Syrian Refugees—How Many More Can We Afford?

October 5, 2015 Updated: October 5, 2015

Ten people want to move into your house. The reasons may be good such as there has been violence in their neighborhood or life in general has been bad where they currently live. These same people would also need for you to provide them with cash, food, education assistance, childcare, and most likely half of the ten would need this assistance for the rest of their lives. You couldn’t financially afford to do it. The United States is not doing it so well either.

Welcome to refugee land—the United States of America! We have at least 10,000 Syrian refugees coming but that’s not many in comparison to the three million plus refugees we’ve received since 1975. Since 1980 our annual refugee intake has been at about 98,000 per year. This doesn’t count another 40,000 per year in asylum seekers and Cuban/Haitian entrants. They have the same rights and entitlements as refugees.

The pressure to take thousands of Syrians is now upon our country. Ten thousand has been the most recent announced number by our President. However, as millions flee wore-torn Syria the world eyes America in hopes that we will take far more than a few thousand. Who can blame the Syrian refugees? I would want to get out of Syria. The problem is more than Syria. We take refugees from all over the planet and the intake is costing us billions. How far can we go? How many more can we afford? We can’t even afford to write our elderly social security checks every month and yet we receive 90,000 to 100,000 more refugees every year.

In 2012 the leading countries in order of numbers of refugees sent to the United States were Bhutan, Burma, Iraq, Somalia, Cuba, Democratic Republic of the Congo, Iran, Eritrea, and Sudan. Was this really the responsibility of the United States to receive 100,000 people from these countries? In 47 percent of the cases they didn’t even reimburse our country for their plane tickets to America.

Refugee resettlement is a self-perpetuating global enterprise.
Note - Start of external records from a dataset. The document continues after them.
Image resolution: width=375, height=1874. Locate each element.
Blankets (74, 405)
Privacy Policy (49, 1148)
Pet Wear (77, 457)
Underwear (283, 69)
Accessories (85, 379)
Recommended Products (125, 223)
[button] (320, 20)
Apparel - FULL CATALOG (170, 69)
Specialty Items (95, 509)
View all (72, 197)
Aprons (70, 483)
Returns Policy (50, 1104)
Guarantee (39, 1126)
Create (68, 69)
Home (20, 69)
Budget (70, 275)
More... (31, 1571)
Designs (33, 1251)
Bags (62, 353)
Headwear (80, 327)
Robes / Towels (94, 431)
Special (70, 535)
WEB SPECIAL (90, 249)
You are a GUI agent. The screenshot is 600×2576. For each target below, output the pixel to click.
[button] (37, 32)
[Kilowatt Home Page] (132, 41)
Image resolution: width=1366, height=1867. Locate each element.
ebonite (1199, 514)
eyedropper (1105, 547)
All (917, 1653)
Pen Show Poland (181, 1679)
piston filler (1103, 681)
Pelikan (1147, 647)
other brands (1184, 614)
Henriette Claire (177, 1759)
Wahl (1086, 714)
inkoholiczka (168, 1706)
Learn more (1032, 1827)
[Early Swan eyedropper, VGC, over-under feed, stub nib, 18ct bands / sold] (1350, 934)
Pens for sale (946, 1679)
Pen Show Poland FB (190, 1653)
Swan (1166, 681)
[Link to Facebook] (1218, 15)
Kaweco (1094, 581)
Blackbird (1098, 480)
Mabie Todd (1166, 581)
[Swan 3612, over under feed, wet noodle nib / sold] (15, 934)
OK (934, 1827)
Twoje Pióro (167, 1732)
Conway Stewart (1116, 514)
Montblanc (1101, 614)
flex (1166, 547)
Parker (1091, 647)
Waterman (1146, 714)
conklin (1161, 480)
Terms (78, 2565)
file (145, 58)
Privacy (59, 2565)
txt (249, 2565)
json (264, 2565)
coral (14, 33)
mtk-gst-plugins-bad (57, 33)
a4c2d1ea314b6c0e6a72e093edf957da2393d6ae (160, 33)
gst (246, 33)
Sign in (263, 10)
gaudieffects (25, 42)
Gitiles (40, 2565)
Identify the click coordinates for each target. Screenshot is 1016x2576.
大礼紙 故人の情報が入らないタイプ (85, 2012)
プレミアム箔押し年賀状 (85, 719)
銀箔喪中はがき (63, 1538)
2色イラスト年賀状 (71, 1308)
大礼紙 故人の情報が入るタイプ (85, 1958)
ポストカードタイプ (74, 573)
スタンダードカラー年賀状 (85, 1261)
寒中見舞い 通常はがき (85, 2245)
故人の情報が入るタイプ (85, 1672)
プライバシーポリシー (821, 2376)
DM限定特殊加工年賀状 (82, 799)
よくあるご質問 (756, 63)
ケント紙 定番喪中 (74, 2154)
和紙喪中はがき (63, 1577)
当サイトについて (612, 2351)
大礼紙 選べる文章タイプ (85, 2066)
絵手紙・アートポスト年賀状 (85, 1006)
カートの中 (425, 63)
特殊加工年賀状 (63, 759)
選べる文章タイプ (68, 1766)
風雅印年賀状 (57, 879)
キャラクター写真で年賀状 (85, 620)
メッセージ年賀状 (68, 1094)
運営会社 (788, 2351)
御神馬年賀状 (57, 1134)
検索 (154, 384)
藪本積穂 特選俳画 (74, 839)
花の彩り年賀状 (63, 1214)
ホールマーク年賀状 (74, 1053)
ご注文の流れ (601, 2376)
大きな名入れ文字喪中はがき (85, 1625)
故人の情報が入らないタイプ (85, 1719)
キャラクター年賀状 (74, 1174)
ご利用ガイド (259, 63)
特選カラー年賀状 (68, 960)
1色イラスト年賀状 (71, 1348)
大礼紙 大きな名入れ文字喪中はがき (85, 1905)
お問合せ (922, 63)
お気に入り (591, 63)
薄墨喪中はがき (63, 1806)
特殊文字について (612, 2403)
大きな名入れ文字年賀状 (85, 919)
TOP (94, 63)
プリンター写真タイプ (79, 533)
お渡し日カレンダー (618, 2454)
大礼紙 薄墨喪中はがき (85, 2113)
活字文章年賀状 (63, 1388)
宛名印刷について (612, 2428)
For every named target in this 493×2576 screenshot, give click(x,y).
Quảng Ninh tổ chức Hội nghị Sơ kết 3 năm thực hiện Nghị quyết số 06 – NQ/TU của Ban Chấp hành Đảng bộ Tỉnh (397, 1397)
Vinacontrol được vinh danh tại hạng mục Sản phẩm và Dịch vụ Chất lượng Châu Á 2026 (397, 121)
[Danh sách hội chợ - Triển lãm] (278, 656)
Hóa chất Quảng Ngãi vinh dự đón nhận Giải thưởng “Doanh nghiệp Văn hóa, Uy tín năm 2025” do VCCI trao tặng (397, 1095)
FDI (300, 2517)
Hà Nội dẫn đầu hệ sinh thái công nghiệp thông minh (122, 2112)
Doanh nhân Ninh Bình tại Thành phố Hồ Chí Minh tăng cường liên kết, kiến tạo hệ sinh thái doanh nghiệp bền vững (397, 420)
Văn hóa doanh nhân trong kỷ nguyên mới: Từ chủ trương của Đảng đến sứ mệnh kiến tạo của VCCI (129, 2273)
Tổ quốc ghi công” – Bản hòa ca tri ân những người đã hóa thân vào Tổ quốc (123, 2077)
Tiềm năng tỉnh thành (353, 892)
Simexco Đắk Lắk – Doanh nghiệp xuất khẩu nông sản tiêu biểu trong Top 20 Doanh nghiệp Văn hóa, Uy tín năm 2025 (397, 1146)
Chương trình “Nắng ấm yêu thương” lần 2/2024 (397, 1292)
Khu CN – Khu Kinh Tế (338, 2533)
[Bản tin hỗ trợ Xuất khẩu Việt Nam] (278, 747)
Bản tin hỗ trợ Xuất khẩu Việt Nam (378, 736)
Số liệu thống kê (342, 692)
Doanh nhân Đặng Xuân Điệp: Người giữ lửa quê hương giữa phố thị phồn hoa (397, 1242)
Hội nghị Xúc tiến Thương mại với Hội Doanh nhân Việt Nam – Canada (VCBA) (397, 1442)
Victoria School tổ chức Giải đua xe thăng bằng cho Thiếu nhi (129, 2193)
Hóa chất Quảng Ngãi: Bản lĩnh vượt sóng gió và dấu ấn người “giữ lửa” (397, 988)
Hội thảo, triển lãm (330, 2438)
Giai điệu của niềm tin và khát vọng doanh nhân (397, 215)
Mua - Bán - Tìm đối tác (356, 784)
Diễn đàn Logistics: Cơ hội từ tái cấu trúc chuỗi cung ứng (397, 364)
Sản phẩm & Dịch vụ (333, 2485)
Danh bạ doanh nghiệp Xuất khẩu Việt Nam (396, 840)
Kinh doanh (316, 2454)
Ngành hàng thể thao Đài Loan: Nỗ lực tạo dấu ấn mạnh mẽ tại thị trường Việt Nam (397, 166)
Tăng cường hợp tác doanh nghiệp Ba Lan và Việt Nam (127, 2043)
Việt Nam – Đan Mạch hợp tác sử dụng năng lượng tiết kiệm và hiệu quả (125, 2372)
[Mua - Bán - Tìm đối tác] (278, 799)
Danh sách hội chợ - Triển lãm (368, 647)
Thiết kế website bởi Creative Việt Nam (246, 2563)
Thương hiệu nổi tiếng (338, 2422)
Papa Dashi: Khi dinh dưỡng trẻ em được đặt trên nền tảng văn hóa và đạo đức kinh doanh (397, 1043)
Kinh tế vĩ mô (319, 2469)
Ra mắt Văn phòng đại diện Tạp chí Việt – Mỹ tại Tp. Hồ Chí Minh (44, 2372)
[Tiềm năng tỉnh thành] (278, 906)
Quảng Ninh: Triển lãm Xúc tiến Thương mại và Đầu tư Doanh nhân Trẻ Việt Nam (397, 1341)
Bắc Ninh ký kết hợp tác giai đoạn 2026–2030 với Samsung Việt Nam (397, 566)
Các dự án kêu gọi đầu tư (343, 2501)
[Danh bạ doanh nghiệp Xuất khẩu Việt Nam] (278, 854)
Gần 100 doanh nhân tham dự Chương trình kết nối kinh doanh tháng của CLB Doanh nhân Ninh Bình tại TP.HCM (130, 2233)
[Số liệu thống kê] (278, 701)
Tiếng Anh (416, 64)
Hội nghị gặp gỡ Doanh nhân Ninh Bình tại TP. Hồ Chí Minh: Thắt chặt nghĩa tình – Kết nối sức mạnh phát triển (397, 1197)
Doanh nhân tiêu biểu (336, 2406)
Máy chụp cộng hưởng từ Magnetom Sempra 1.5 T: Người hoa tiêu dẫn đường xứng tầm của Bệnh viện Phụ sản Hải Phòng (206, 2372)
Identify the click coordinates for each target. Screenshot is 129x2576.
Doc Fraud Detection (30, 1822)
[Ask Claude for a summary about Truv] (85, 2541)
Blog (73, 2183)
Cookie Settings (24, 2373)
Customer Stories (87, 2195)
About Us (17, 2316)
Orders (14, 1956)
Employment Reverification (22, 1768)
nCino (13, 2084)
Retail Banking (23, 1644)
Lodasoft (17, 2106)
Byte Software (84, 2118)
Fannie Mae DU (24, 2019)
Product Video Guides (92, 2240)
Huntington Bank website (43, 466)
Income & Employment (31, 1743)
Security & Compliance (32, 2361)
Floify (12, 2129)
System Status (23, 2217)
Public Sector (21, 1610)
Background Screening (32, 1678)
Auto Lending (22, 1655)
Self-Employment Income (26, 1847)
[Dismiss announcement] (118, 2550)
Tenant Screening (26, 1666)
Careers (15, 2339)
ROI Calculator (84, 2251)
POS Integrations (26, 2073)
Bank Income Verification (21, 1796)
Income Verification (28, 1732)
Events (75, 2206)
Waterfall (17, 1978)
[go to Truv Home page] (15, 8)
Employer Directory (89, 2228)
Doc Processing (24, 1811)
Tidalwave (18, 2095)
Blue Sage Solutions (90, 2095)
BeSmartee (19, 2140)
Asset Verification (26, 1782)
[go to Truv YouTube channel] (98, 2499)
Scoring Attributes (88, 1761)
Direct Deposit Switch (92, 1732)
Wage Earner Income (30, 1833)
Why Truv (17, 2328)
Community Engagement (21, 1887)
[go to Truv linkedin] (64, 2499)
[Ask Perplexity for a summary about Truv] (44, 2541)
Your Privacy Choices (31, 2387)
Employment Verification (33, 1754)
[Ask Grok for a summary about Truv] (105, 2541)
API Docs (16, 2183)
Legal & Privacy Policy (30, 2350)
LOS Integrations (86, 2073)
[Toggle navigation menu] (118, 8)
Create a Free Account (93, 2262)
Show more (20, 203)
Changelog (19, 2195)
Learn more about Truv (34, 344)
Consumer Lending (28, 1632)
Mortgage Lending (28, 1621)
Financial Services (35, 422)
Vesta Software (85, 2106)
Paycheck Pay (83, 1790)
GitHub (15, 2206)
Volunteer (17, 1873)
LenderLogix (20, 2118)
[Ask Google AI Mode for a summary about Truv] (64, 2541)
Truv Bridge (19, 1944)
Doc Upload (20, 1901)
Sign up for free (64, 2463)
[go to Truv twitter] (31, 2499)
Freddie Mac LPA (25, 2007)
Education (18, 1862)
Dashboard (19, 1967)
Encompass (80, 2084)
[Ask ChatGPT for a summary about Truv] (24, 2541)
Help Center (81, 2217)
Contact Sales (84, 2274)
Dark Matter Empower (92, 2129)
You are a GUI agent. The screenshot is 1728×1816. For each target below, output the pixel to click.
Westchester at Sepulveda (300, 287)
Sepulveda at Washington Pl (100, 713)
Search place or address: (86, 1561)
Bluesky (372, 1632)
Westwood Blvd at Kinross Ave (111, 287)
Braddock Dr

Staff and management of the hundreds of taxpayer supported U.S. contractors are largely refugees or immigrants whose purpose is to gain entry for more refugees, usually for their co-ethnics. While refugees are winners, non-profits who orchestrate refugee placement are big financial winners and need to be monitored more. They are: U.S. Conference of Catholic Bishops, Lutheran Immigrant Aid Society, International Rescue Committee, Church World Service, Episcopal Church of the USA, and there are more.

Federal programs available to the refugees include: Temporary Assistance for Needy Families, Medicaid, Food Stamps, Public Housing, Supplemental Security Income (SSI), Social Security Disability Insurance, Administration of Developmental Disabilities, Child Care and Development, Independent Living Program, Low Income Home Energy Assistance Program, Post-Secondary Education Loans and Grants, Refugee Assistance Programs, Title IV Foster Care and Adoption Assistance payments if parents are qualified immigrants, refugees, et cetera, Title XX Social Services Block Grant Funds.

Welfare use is staggering among refugees. Welfare usage is never counted by officials as part of the cost of the refugee program. Yet, when it is included, the total cost of the refugee program soars to at least 10 billion to 20 billion a year.

As some Americans are pushed off time limited welfare programs many refugees are going on to lifetime cash assistance programs. 12.7 percent of refugees are on SSI—a lifetime entitlement to a monthly check/Medicaid for the elderly or disabled. This rate of usage is at least four times higher than the rate of usage for SSI among the native-born population and is reportedly rising from these already very high levels. Permanent and intergenerational welfare dependence has been allowed to take hold to a significant degree in some refugee groups.

Be very aware of our refugee crisis in this nation. How many more can we transport, feed, house, and clothe? Eventually our entire welfare system will collapse. Maybe we should seriously consider just how many more can we really afford?

Glenn Mollette is an American syndicated columnist and writer who lives in Newburgh, Indiana. He authored eleven books, including “American Issues.”

Views expressed in this article are the opinions of the author and do not necessarily reflect the views of The Epoch Times.